Roasted the last of my supply of coffee from El Salvador. Updated the web site to mark that as unavailable. Sketched out some ideas for the feature set I'm currently working on in CRUCS.

The lack of a working furnace isn't going to stop me from eating ice cream. It was buy one get one.

Reworking one of my coffee blends. The first attempt presented as way too dark in the cup. The 2nd attempt actually has a darker average color but presents as a lighter roast in the cup and is a good match to the previous recipe. Sometimes blending is strange like that.

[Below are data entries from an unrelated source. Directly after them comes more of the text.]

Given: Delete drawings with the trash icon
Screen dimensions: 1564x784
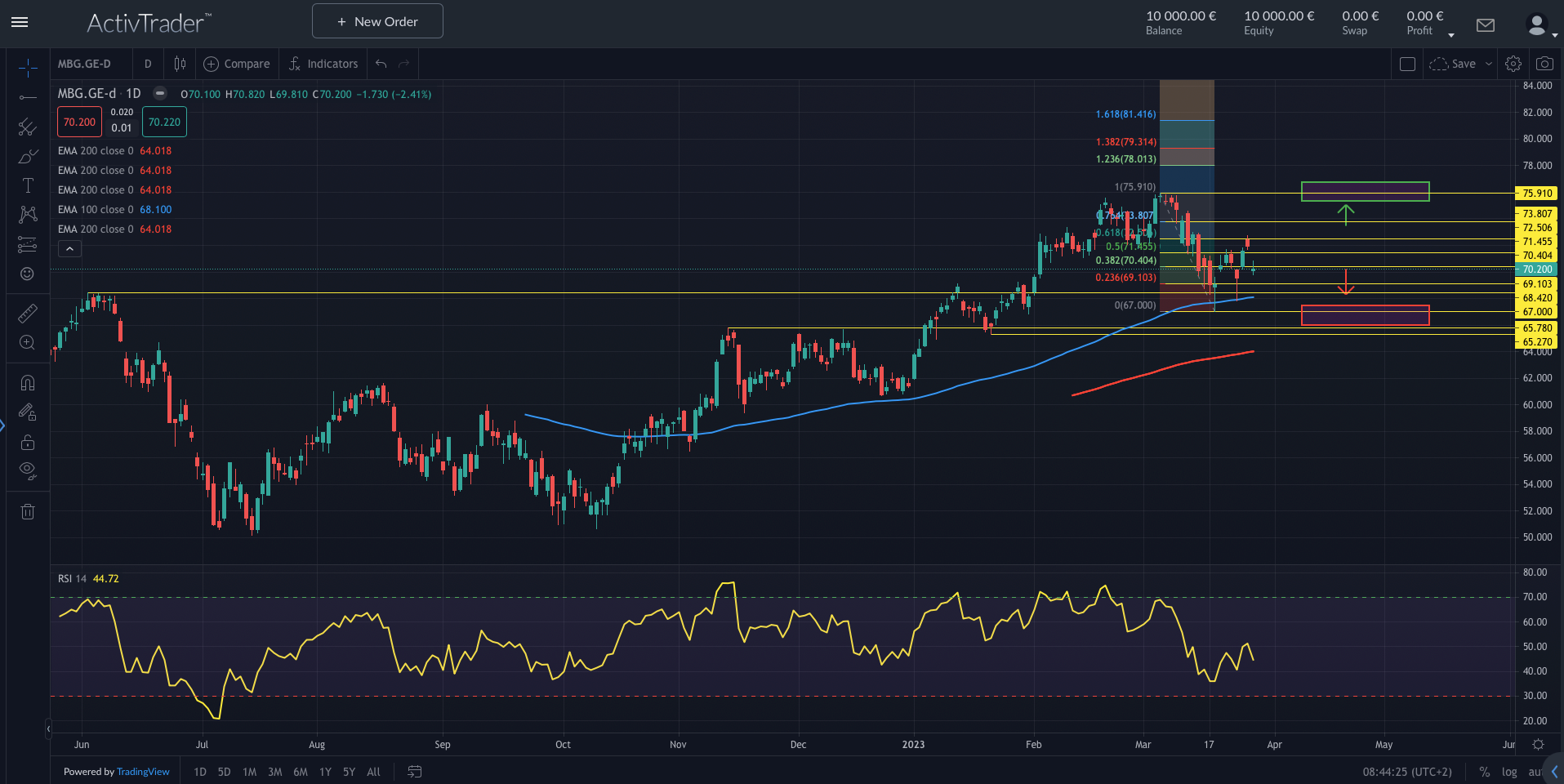Looking at the screenshot, I should coord(27,512).
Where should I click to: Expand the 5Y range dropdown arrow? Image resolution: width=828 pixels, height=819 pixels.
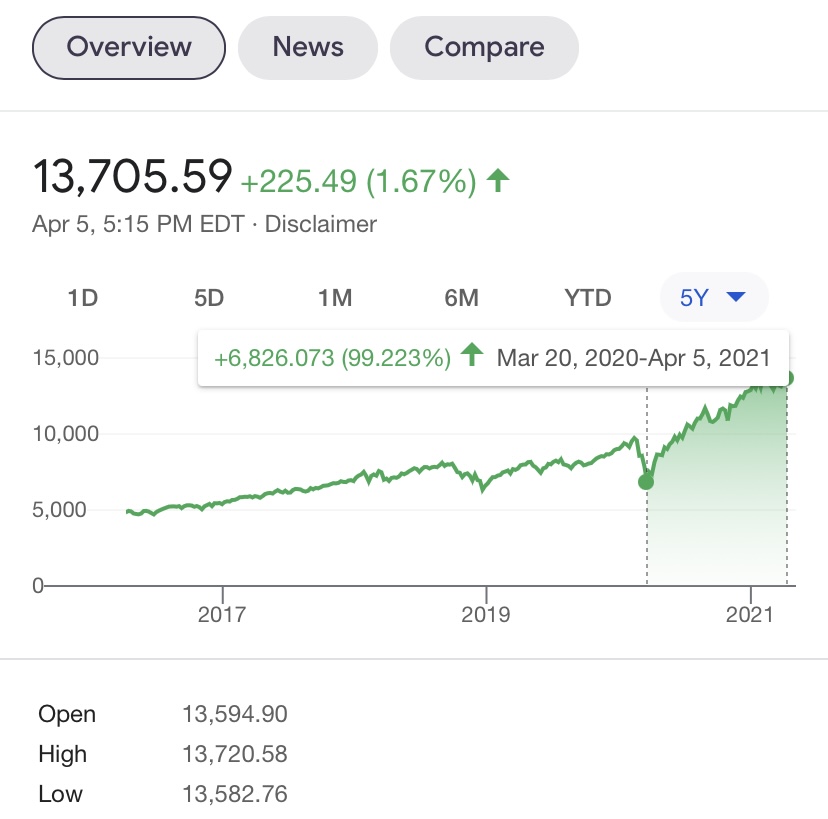coord(736,297)
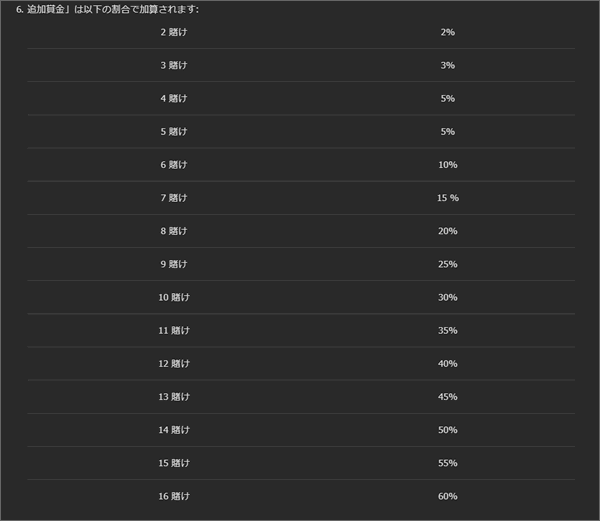Image resolution: width=600 pixels, height=521 pixels.
Task: Select the 13 賭け row label
Action: click(x=174, y=396)
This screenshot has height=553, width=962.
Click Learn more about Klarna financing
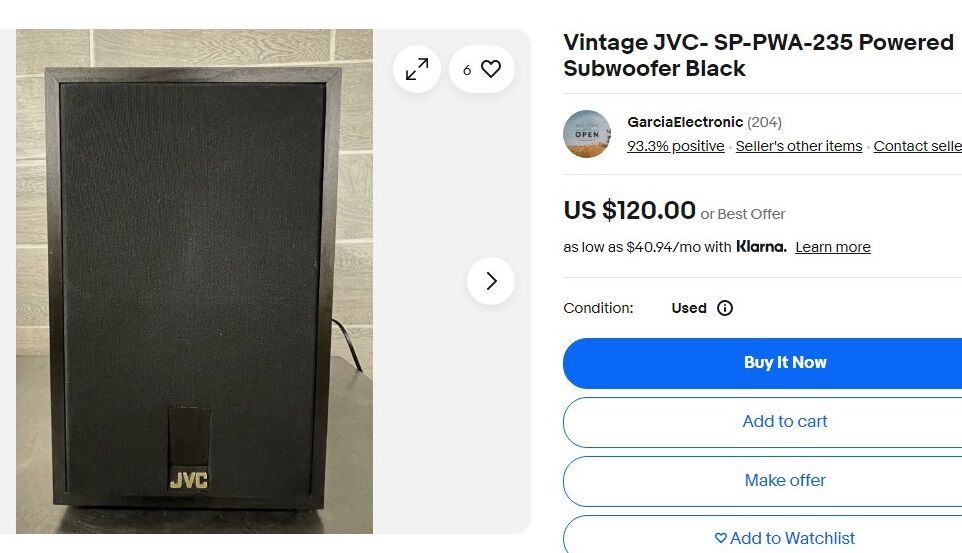(833, 247)
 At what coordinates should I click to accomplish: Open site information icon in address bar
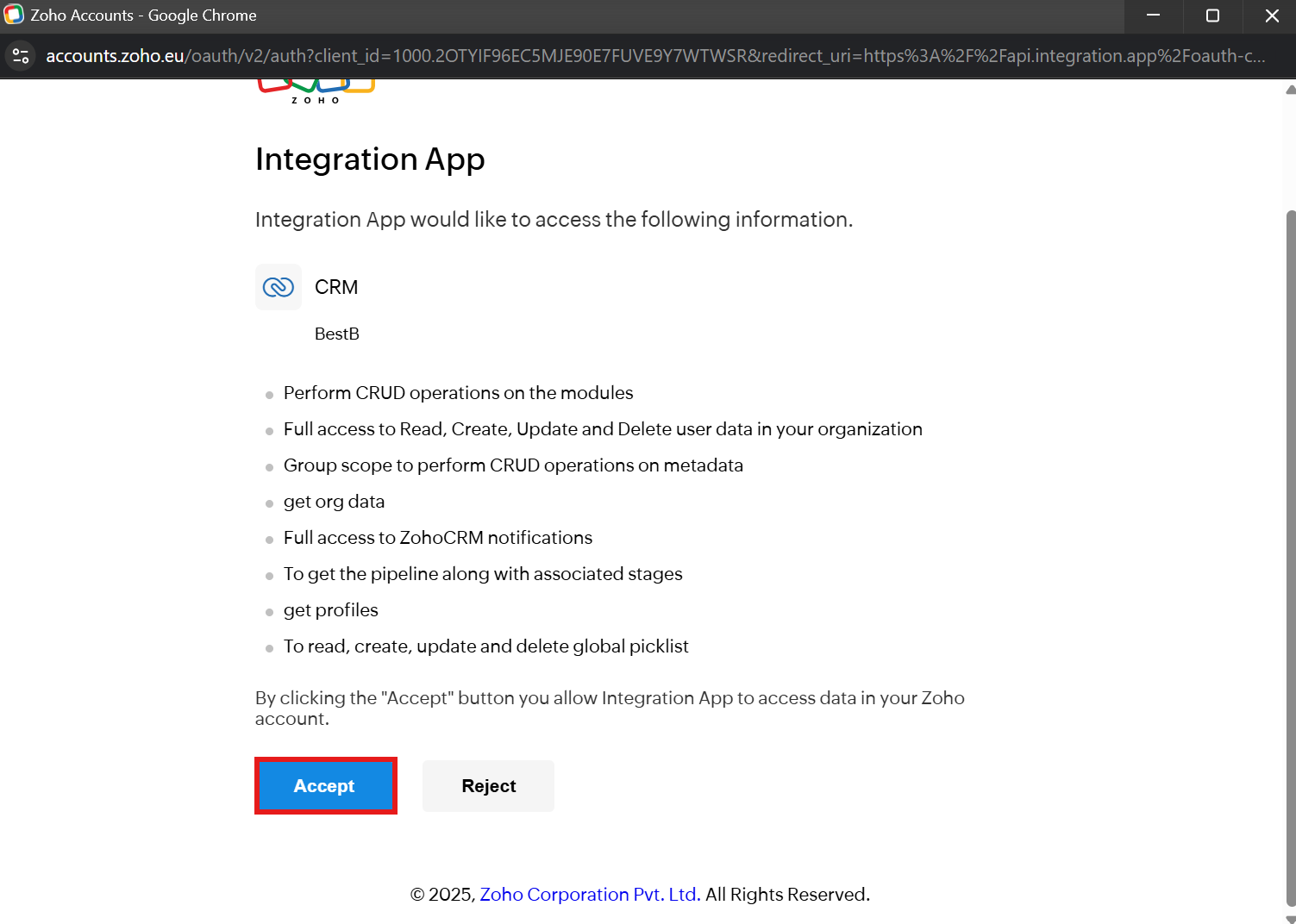point(21,56)
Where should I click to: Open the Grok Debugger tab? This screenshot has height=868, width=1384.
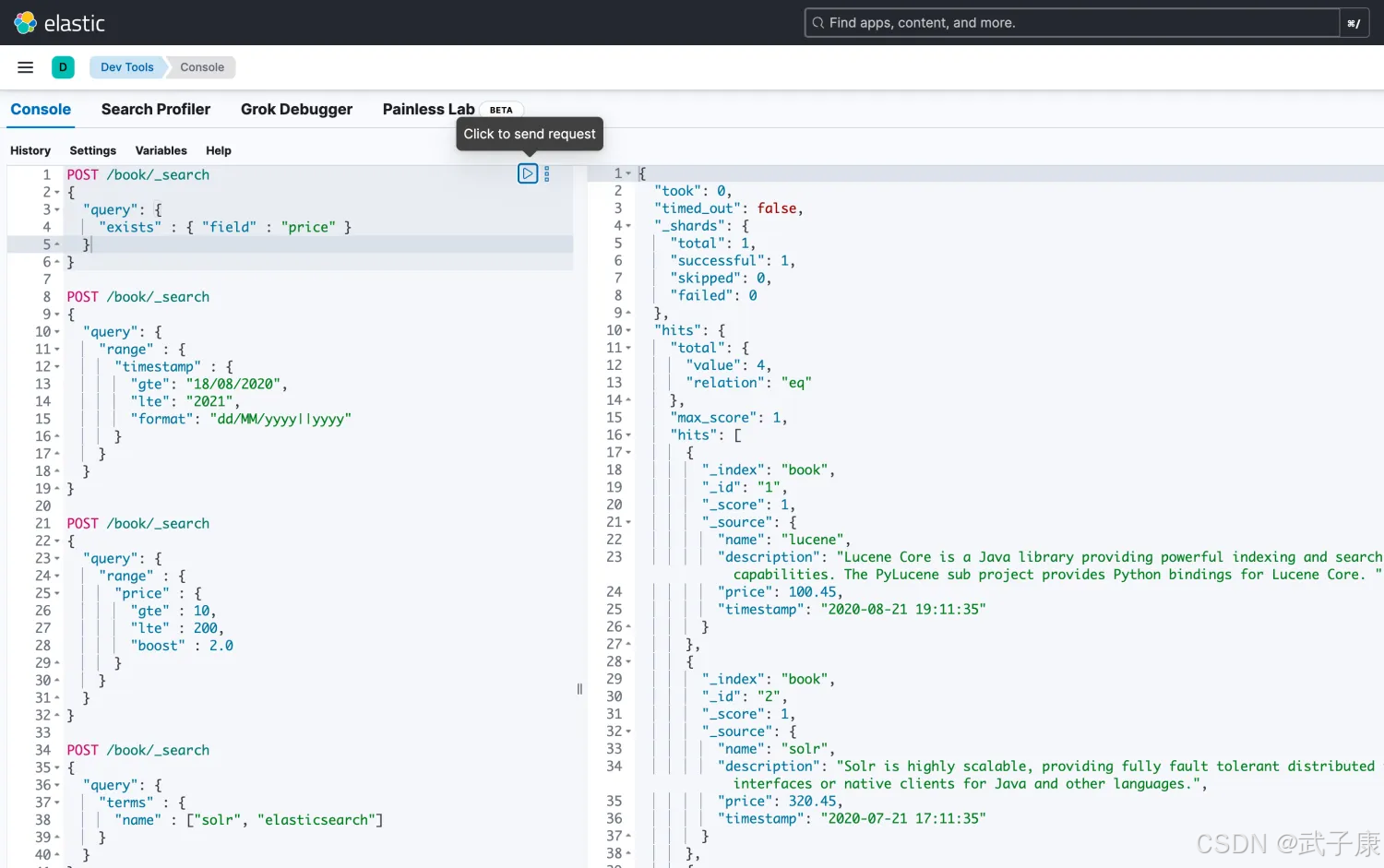[x=296, y=109]
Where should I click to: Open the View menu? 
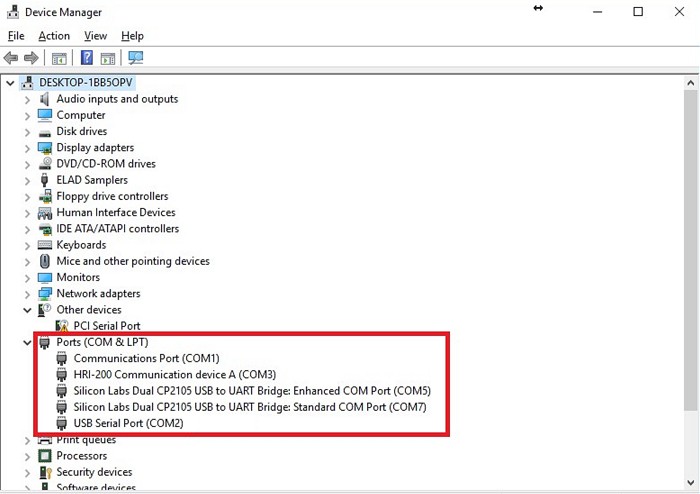(95, 36)
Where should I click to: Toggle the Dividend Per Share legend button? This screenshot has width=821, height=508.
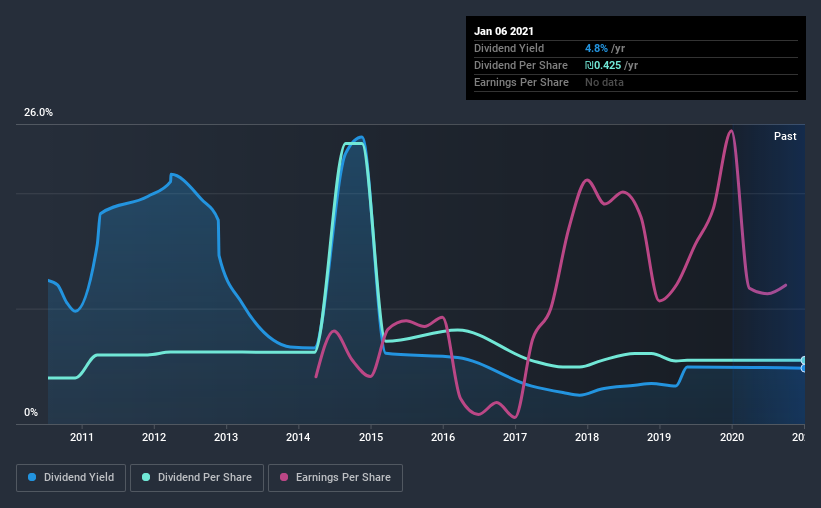tap(197, 478)
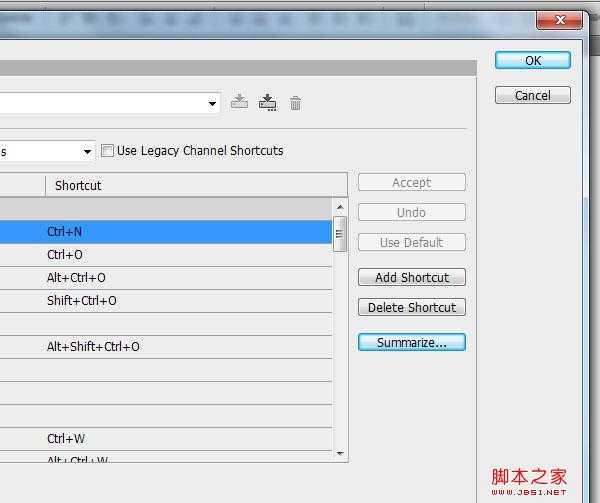
Task: Select the highlighted Ctrl+N shortcut row
Action: [x=165, y=232]
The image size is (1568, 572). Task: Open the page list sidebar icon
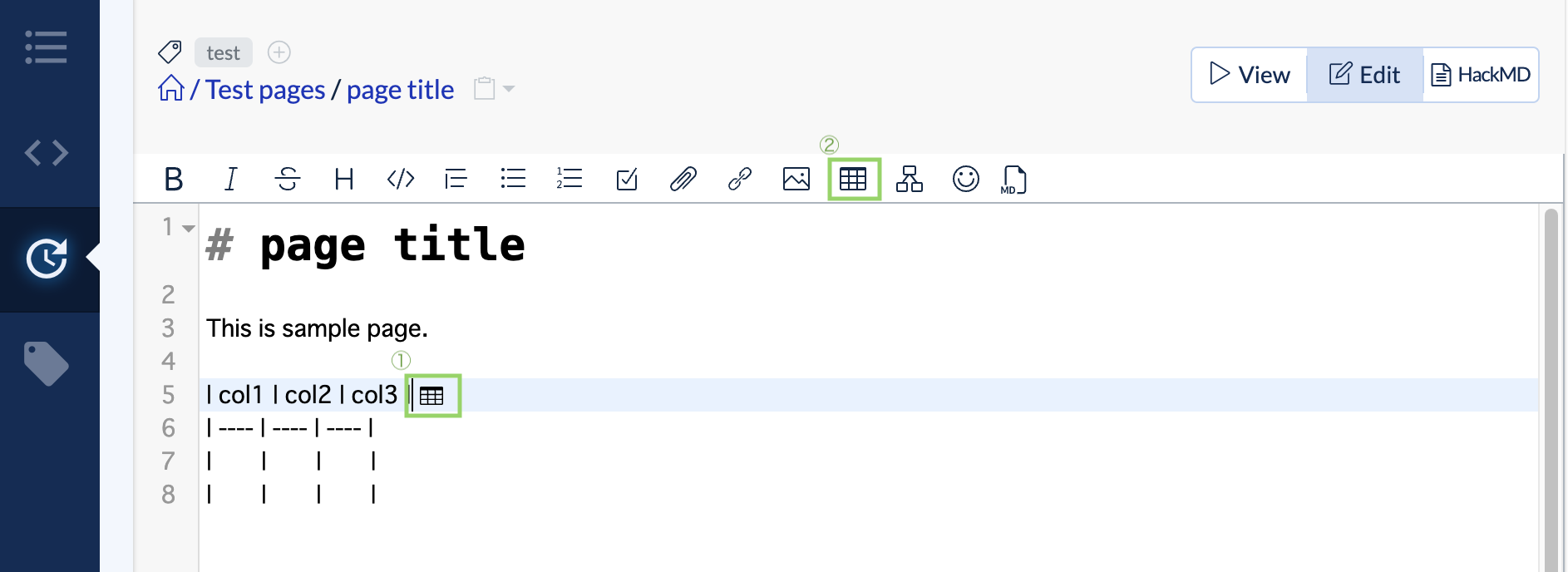[x=46, y=47]
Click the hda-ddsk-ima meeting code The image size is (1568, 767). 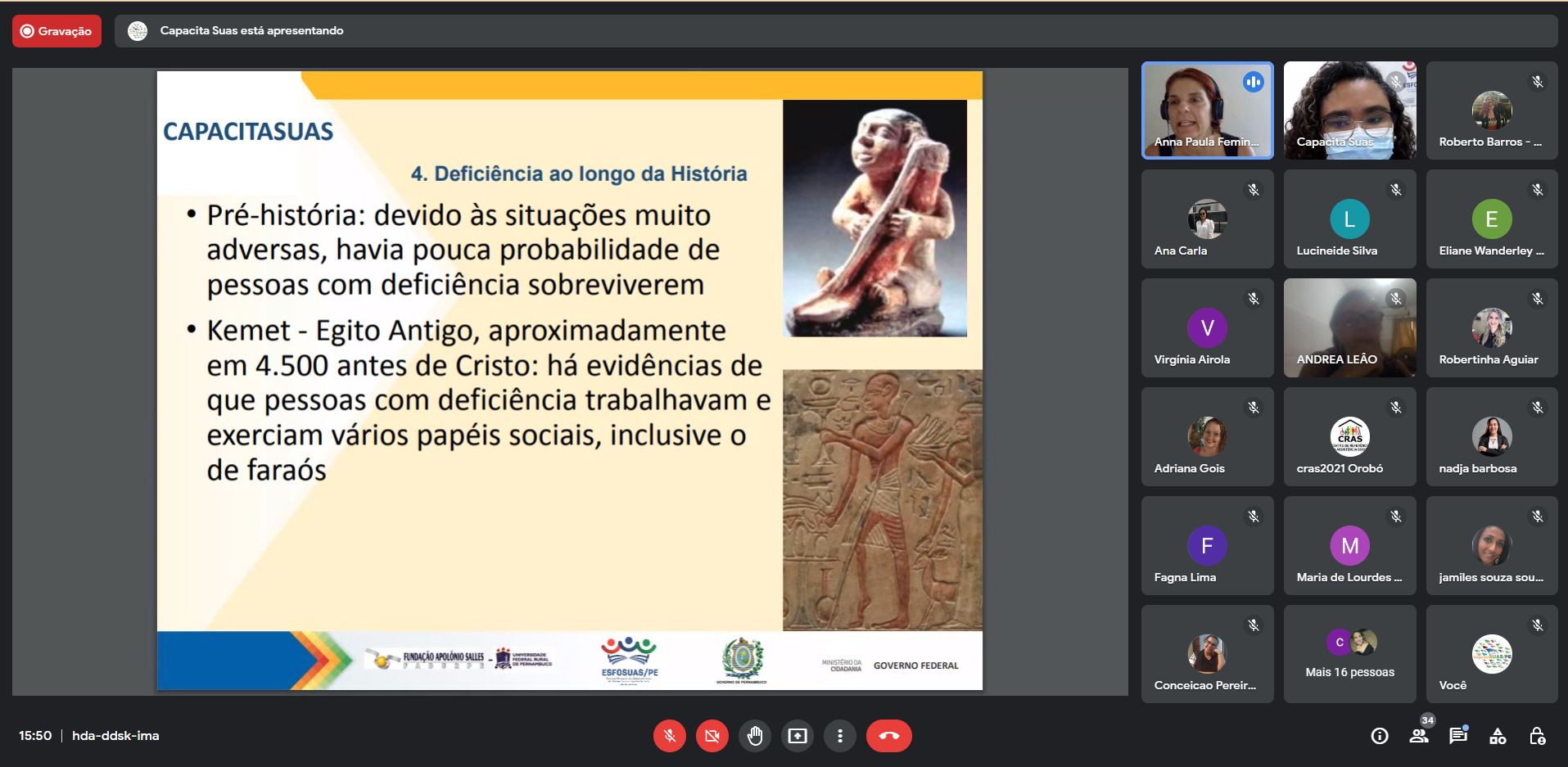tap(115, 736)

One of the challenges in adding features to CRUCS is just figuring out where the necessary controls should go and how they should be labeled. I'm trying my best, but I think it'll probably be useful to throw together a series of video tutorials showing step by step how to do some of the stuff that you can do with this.

crucs.net/

Typica, at least, provides limited access to this kind of analysis live at the roaster, which is extremely nice to have and offers a solid boost to batch to batch consistency (more for less experienced roasters, less for more experienced roasters, but even for the more experienced it lowers the stress and still makes things easier). But the less restricted form is still incredibly useful in QC after roasting and everything I've seen out there is just plain less powerful and harder to use.